Dataset records:
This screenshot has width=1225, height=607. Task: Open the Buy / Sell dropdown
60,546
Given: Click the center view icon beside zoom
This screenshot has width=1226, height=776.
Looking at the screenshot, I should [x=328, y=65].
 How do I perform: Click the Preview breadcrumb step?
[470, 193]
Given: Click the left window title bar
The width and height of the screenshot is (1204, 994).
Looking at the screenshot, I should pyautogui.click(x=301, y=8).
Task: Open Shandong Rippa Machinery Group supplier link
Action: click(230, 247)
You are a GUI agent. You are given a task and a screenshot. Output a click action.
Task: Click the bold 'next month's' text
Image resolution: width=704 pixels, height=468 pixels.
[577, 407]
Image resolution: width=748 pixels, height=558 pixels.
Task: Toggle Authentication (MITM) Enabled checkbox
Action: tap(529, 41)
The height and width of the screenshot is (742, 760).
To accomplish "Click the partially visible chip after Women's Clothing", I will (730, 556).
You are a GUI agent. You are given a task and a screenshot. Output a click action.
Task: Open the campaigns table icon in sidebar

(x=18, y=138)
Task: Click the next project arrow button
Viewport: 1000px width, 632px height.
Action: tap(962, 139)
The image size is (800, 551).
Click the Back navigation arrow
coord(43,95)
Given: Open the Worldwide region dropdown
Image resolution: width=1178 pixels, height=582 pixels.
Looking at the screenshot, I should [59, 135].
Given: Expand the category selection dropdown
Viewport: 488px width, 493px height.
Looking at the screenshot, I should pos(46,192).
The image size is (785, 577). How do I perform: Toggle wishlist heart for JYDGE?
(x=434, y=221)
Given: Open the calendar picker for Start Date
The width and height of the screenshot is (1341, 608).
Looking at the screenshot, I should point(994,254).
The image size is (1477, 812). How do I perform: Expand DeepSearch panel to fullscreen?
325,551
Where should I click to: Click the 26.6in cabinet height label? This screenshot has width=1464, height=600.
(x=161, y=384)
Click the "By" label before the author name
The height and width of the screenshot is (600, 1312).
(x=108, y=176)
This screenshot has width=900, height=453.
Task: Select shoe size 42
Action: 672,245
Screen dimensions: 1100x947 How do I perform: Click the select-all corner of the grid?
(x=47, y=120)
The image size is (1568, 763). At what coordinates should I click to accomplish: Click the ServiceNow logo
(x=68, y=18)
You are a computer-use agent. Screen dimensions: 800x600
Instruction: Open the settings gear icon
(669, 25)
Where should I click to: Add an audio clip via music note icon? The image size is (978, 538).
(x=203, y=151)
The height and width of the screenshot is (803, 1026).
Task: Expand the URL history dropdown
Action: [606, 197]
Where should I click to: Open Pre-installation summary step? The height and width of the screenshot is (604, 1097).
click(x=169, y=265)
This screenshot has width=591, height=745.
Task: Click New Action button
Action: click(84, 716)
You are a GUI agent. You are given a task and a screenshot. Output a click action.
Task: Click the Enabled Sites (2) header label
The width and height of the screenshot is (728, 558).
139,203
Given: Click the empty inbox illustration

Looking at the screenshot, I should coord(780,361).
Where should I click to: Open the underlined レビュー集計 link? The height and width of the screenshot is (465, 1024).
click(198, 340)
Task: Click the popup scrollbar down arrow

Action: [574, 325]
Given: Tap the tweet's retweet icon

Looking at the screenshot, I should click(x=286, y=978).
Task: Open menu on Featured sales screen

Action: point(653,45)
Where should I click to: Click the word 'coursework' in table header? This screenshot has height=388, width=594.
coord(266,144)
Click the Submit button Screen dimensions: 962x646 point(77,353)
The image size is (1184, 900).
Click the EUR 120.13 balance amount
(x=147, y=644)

What needs to be done: Reply with nothing but a number. State how many lines in the records hold the word "next".

Response area: 2